11. The device according to claim 1, wherein the second coating includes aluminum oxide, rubber, synthetic rubber, silicone polymers, parylene, thermoplstics, thermosets, polyolefins, polyisobutylene, acrylic polymers, ethylene-co-vinylacetate, polybutylmethacrylate, vinyl halide polymers, polyvinyl ethers, polyvinylidene halides, polyacrylonitrile, polyvinyl ketones, polyvinyl aromatics, polyvinyl esters, acrylonitrile-styrene copolymers, ABS resins, ethylene-vinyl acetate copolymers, polyamides, alkyd resins, polycarbonates, polyoxymethylenes, polyimides, polyethers, epoxy resins, polyurethanes, rayon, cellulose, cellulose acetate, cellulose butyrate, cellulose acetate butyrate, cellophane, cellulose nitrate, cellulose propionate, cellulose ethers, carboxymethyl cellulose, polytetrafluororethylene, poly(ether-ether-ketone), poly lactides such as PLA, PLGA, PLLA, derivatives thereof, or combinations thereof.

12. The device of claim 1, wherein the series of fluid channels includes a plurality of open-ended channels interconnected to form an intersecting network of fluid pathways.

13. The device of claim 1, further including a drug.

14. A method of reducing intraocular pressure comprising:

injecting a device including a plate comprising a first surface opposite a second surface, wherein the first surface includes a series of fluid channels, a first coating on the first surface, and a second coating on the second surface into an eye with high intraocular pressure, and

treating the high intraocular pressure.

15. The method of claim 14, further comprising securing the device to the eye.
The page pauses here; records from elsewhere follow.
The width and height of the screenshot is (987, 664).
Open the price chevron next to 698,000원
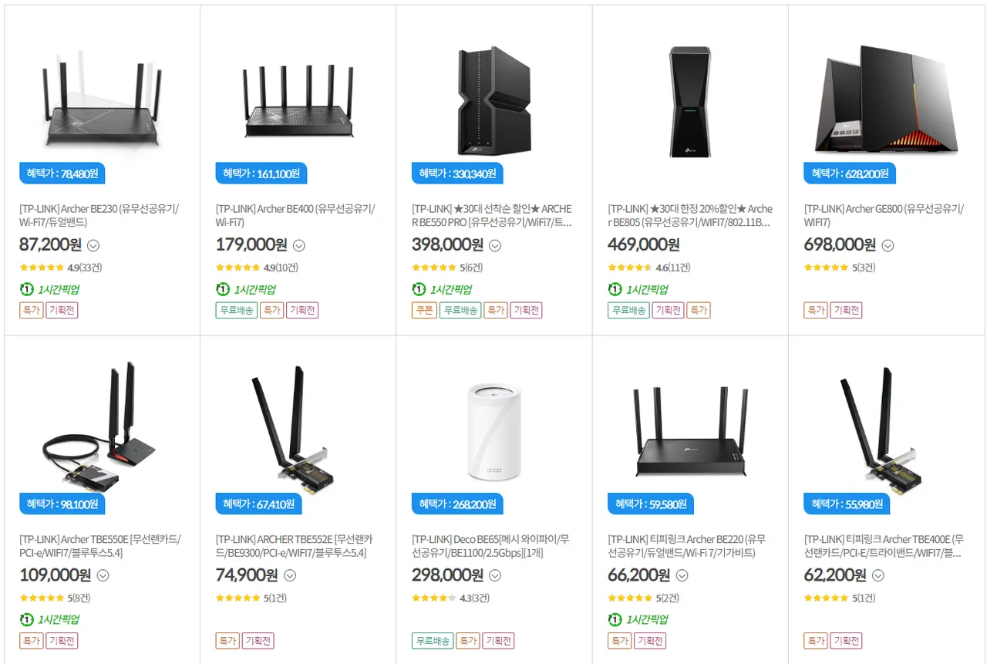(888, 246)
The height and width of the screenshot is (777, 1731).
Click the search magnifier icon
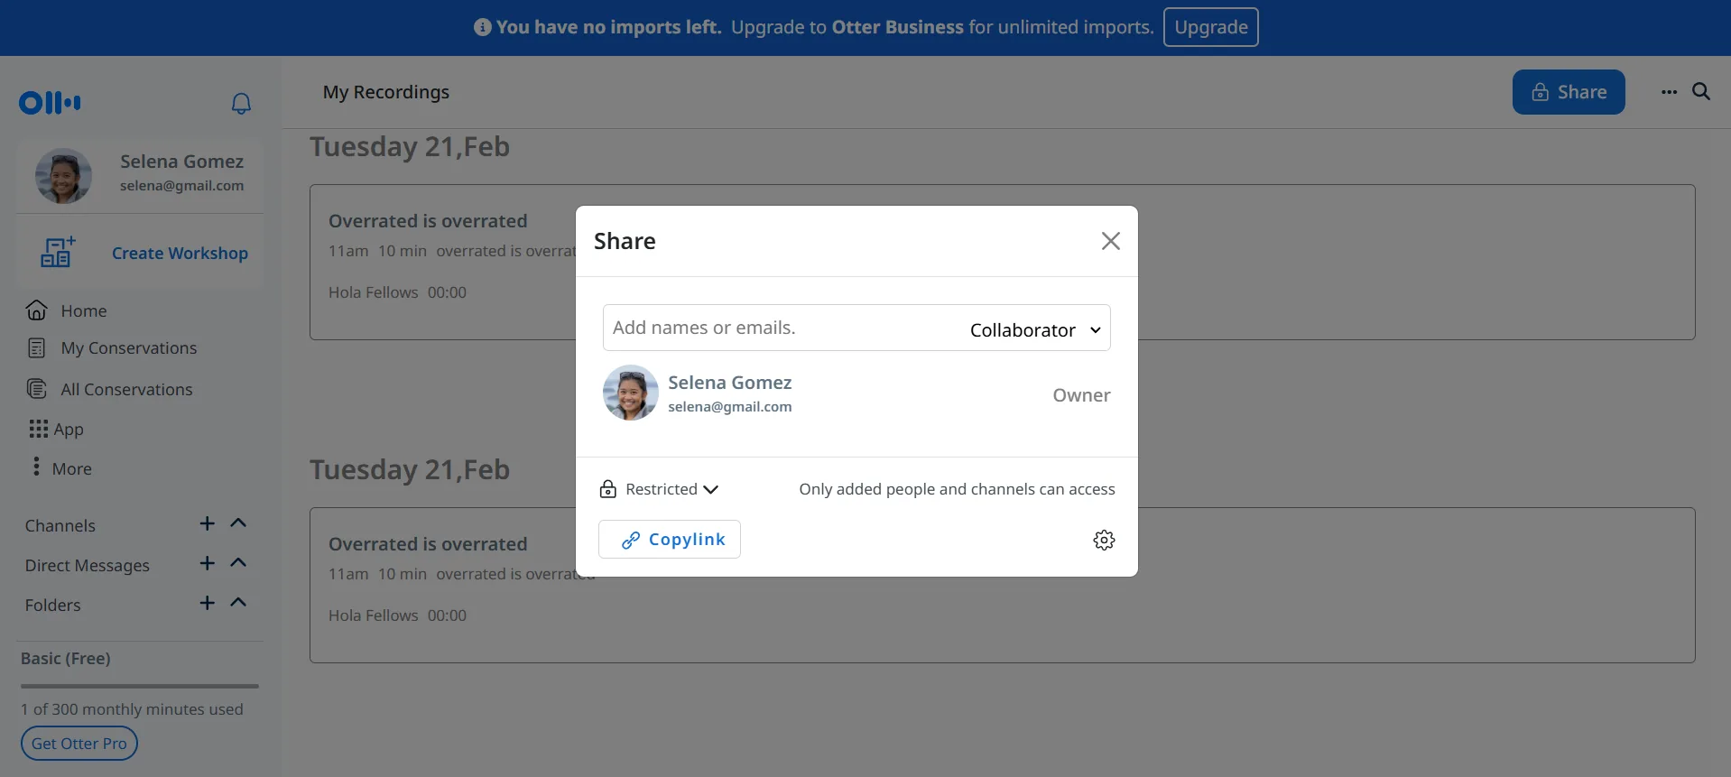(1701, 91)
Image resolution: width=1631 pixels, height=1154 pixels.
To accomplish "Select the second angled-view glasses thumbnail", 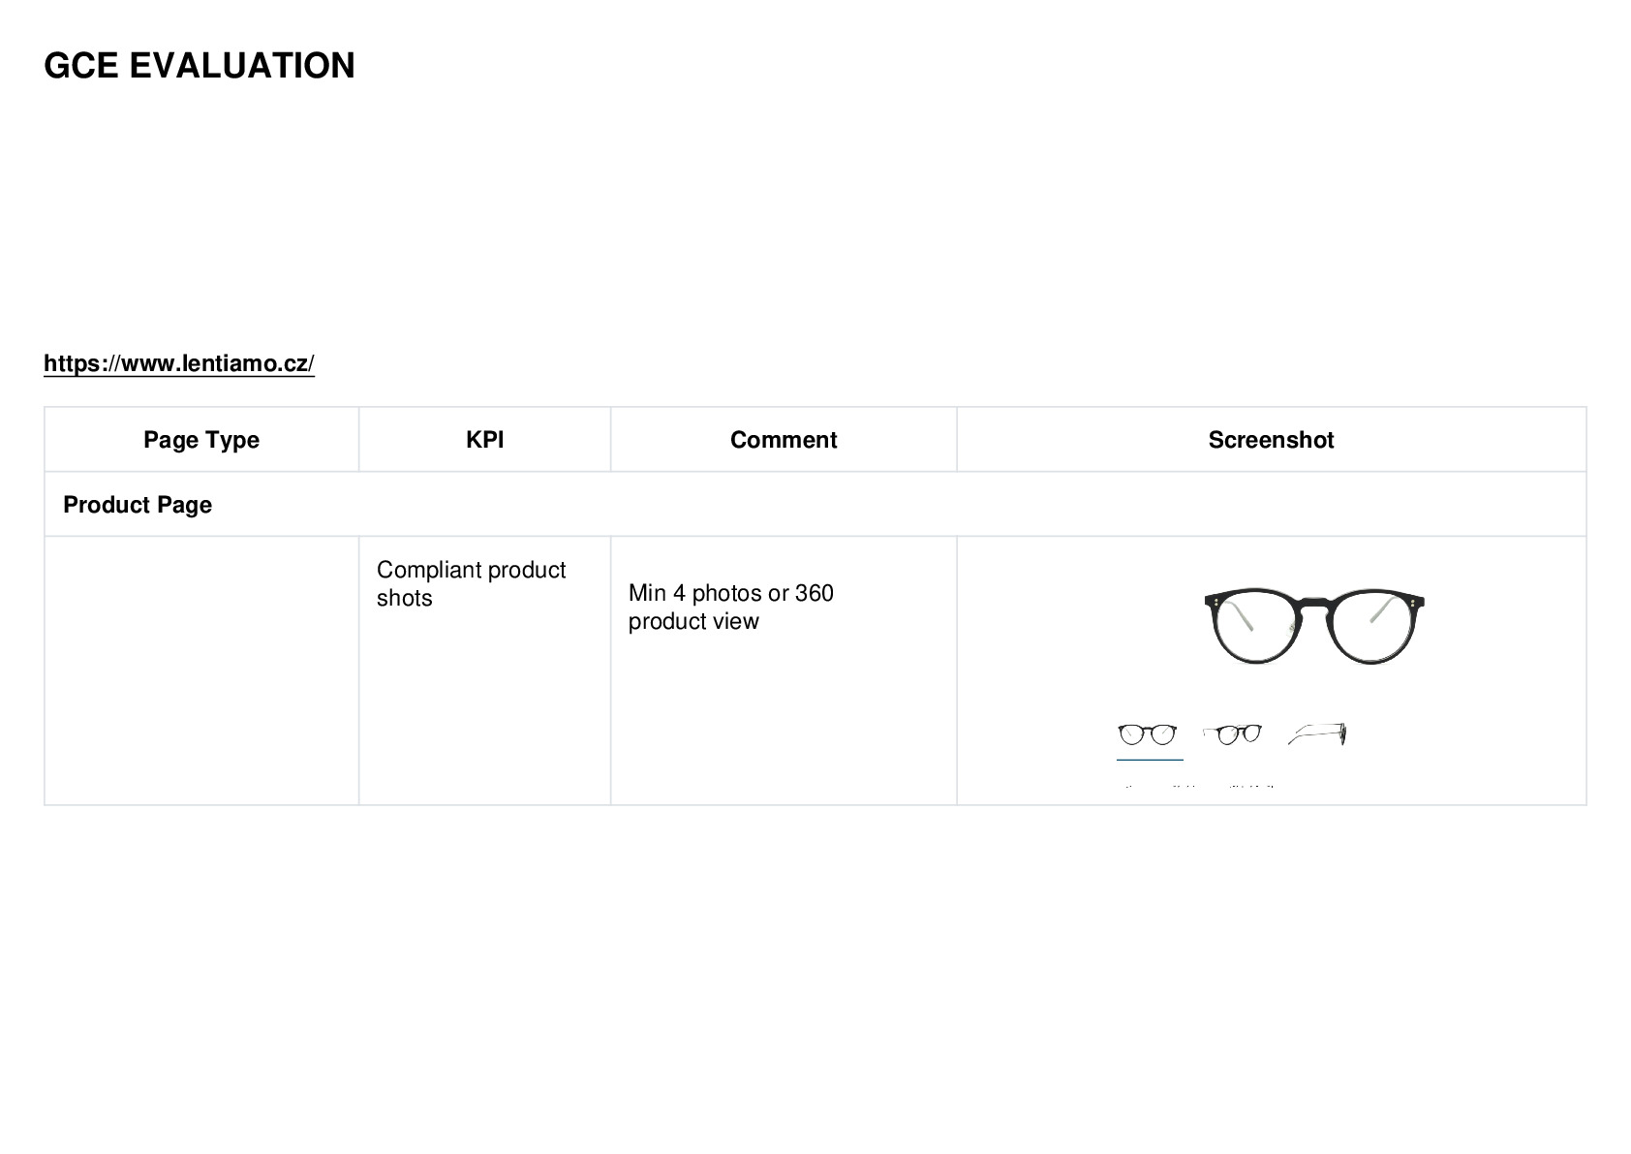I will 1232,734.
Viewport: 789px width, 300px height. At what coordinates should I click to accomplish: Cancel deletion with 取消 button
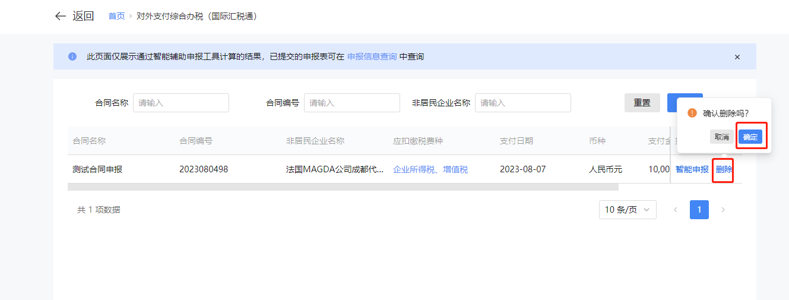[721, 137]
16. The method of claim 15, wherein the securing is to the sclera.

17. The method of claim 14, wherein at least a portion of the first surface of the plate structure faces the conjunctiva of the eye and at least a portion of the second surface faces the sclera of the eye.

18. The method of claim 17, wherein the device forms a fluid pathway that provides fluid communication between the anterior chamber of the eye and the device position.

19. The method of claim 18, wherein the fluid pathway comprises the series of fluid channels.

20. The method of claim 14, wherein treating the high intraocular pressure is a treatment for glaucoma.